Go through the data and report each line that holds the string "account".

Pixel coordinate grounding data
++++++++
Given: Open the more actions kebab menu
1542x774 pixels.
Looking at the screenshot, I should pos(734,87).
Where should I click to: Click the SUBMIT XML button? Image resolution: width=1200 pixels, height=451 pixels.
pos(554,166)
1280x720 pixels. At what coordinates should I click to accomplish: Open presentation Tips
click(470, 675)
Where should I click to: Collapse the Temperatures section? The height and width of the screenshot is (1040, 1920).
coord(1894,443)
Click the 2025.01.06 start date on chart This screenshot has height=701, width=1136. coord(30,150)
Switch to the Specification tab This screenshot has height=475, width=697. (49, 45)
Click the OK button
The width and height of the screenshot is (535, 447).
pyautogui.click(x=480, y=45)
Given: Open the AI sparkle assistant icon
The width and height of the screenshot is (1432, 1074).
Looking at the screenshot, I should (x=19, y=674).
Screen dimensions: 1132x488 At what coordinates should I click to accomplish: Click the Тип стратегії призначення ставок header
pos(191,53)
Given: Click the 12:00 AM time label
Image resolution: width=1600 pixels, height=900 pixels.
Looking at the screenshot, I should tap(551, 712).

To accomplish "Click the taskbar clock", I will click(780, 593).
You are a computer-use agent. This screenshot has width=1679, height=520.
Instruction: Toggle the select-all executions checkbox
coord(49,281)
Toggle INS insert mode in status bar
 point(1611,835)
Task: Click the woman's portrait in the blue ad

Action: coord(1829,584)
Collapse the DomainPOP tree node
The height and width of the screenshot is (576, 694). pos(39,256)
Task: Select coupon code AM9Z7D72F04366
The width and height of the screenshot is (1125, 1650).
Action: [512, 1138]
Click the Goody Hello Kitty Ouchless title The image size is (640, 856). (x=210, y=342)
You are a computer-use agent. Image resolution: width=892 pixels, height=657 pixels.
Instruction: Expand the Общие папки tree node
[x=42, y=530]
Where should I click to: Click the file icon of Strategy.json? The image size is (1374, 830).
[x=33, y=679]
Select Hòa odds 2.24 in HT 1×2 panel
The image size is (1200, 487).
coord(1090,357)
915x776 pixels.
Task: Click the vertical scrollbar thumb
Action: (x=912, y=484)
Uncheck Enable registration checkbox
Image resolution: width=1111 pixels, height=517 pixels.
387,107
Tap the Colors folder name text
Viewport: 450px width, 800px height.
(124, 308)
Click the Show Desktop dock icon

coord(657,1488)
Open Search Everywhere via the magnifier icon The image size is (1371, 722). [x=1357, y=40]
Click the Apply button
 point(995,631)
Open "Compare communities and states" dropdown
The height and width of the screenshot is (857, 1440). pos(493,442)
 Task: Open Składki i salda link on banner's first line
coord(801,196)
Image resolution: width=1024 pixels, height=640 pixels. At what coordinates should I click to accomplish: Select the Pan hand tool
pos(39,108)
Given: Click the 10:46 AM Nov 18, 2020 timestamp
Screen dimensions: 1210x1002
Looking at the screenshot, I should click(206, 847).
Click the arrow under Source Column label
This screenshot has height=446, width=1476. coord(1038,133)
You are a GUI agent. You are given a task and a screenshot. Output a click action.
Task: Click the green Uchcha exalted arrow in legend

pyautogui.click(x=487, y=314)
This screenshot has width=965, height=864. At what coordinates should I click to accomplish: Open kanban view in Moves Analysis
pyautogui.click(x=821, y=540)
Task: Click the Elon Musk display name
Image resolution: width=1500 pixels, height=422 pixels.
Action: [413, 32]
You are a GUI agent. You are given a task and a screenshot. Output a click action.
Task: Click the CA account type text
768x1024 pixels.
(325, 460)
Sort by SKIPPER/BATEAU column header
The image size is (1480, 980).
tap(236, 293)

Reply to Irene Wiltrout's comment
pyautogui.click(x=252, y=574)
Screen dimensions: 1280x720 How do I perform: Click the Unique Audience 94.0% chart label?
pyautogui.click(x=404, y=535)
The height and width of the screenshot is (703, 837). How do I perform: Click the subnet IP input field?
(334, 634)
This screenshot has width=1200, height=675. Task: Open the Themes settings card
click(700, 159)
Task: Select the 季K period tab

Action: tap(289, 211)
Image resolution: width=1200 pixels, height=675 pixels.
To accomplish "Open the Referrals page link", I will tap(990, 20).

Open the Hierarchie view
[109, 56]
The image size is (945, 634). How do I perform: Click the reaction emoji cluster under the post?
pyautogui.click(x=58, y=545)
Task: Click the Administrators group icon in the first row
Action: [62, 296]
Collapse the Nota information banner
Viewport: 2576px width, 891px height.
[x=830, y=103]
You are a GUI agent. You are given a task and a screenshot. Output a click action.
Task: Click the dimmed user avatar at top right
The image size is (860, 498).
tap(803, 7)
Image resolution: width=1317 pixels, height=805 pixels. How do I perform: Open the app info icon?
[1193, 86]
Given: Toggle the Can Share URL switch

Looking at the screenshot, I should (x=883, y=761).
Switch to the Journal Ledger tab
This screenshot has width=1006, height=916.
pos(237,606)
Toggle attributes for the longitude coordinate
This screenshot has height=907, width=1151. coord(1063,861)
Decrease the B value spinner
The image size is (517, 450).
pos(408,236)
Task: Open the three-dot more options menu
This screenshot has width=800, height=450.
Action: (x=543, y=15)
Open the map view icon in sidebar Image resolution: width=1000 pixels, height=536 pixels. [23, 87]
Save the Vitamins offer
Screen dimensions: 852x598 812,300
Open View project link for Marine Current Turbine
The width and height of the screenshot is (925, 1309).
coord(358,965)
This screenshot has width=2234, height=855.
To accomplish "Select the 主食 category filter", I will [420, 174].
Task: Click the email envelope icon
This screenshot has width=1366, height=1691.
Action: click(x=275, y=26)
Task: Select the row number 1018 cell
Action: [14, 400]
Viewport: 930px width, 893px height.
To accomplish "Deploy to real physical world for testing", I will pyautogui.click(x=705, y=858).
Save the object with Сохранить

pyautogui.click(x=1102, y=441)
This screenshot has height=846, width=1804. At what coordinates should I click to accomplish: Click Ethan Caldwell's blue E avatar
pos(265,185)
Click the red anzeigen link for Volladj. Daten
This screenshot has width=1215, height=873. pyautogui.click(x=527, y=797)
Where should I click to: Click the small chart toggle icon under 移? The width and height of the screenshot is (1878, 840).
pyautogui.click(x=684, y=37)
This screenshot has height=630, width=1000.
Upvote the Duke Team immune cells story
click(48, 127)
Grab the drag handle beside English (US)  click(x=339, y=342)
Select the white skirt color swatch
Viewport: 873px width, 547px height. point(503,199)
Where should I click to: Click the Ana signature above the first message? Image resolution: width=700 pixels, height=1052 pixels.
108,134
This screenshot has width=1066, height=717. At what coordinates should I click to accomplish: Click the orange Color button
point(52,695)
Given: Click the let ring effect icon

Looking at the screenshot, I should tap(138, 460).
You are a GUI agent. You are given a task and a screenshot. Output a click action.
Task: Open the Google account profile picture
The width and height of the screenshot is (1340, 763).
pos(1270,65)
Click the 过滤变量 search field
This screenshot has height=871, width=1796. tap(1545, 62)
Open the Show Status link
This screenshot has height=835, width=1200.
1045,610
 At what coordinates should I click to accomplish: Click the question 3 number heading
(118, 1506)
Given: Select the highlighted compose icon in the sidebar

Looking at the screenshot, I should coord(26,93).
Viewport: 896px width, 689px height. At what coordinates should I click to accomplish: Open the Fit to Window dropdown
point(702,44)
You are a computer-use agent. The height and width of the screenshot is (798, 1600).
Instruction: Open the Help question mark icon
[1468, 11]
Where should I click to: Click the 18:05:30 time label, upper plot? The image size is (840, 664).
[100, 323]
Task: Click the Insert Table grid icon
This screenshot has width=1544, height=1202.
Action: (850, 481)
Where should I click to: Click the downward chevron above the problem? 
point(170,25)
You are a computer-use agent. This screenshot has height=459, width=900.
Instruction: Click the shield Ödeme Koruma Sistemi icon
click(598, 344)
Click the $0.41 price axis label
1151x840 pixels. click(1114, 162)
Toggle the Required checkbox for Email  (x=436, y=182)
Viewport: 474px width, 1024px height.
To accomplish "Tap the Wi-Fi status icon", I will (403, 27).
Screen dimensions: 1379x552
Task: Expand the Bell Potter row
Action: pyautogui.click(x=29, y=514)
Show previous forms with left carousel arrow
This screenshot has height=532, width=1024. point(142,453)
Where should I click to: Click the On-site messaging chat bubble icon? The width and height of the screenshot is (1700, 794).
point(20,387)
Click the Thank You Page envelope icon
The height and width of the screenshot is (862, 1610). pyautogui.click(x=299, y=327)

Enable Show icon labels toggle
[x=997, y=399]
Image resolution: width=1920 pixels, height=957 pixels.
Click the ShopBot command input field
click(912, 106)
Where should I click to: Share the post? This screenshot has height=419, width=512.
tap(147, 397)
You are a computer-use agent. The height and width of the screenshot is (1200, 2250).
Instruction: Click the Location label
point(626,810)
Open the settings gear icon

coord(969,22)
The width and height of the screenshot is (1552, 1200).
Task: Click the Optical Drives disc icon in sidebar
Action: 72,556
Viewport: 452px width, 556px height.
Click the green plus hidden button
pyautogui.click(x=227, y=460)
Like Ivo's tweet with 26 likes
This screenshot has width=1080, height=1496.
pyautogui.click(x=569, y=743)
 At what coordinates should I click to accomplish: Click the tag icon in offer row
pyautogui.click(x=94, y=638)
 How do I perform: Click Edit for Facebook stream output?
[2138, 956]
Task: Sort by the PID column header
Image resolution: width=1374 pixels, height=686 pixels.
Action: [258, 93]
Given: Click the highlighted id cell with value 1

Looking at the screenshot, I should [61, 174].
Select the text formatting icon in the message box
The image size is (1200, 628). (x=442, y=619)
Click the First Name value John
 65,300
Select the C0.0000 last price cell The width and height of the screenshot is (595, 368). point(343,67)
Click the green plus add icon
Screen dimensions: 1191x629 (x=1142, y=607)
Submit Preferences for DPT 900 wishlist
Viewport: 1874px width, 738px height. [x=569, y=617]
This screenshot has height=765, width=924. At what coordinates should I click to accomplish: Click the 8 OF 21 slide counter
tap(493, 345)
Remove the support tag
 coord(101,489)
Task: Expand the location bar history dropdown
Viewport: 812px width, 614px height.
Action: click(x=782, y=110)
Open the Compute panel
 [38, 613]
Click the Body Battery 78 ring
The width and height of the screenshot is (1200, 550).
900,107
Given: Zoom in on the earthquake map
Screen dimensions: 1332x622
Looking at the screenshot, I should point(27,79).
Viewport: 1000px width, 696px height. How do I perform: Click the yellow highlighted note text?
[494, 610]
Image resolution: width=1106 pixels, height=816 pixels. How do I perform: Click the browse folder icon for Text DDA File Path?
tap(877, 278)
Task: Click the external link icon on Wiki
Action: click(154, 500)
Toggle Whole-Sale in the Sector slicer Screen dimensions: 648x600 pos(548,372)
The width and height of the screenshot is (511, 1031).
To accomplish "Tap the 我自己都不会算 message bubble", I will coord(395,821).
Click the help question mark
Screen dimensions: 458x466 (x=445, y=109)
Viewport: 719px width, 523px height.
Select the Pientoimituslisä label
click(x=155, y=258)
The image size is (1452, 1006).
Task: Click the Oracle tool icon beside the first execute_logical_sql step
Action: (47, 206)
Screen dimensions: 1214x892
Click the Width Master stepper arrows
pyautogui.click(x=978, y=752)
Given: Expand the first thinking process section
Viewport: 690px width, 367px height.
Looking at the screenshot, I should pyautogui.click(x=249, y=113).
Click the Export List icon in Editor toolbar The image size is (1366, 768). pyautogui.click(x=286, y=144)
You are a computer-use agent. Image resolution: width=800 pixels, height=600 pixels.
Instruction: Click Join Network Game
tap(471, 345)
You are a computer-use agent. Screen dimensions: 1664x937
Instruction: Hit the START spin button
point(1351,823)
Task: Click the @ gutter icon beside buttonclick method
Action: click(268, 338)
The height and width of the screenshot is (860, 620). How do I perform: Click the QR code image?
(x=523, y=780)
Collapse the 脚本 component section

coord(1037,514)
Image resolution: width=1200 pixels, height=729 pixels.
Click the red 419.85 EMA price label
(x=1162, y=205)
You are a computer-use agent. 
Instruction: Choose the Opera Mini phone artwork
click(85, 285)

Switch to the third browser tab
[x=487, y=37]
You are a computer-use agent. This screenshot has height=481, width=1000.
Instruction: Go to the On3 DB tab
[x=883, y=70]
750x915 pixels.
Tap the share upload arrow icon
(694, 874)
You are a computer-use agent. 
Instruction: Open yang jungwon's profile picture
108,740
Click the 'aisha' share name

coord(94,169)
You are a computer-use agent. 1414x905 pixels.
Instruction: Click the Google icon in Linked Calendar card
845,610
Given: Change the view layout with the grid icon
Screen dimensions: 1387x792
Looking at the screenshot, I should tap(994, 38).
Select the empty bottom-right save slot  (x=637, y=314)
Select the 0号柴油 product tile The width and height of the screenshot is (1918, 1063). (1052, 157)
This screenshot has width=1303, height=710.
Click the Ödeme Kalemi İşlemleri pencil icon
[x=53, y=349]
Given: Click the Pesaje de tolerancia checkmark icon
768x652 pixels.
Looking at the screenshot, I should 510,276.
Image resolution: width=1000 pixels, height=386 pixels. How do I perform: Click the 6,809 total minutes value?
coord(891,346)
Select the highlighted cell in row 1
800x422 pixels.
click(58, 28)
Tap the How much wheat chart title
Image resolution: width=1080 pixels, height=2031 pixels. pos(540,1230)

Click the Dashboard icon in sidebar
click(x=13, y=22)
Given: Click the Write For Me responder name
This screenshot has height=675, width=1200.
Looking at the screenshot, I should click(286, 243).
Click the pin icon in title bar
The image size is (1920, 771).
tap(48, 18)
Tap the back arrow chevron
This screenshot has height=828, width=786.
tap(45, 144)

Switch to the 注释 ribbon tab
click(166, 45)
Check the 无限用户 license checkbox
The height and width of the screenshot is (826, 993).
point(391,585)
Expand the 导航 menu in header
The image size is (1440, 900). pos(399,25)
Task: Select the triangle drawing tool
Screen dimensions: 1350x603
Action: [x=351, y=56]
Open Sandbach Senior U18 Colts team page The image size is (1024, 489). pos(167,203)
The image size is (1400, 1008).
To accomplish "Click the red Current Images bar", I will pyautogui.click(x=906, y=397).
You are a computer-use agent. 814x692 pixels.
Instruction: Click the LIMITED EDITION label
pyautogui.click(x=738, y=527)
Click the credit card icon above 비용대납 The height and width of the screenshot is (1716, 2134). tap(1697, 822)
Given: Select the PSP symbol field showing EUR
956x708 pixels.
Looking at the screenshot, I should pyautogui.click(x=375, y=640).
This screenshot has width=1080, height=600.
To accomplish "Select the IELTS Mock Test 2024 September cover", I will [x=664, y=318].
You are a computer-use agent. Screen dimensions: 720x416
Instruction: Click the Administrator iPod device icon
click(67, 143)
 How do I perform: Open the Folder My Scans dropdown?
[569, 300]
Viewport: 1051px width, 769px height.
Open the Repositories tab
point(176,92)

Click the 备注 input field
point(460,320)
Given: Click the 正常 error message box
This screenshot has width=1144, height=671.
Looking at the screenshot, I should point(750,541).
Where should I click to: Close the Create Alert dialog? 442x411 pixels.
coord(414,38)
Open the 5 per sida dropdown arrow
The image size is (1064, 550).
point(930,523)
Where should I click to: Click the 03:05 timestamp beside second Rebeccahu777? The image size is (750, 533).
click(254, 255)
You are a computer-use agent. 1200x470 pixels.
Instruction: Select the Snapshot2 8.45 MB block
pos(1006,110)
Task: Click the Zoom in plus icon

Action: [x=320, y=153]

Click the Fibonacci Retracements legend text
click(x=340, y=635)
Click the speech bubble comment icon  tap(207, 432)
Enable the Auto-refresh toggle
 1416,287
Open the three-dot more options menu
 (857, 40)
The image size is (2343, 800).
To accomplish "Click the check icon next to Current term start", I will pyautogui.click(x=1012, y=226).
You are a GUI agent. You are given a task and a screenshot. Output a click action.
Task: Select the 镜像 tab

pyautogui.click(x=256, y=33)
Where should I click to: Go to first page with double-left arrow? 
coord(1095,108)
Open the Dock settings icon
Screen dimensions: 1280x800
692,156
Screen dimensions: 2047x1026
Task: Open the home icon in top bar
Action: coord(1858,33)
++++++++
**SOLUTION:**
Task: Click the CA account type text
Task: Open the Google account profile picture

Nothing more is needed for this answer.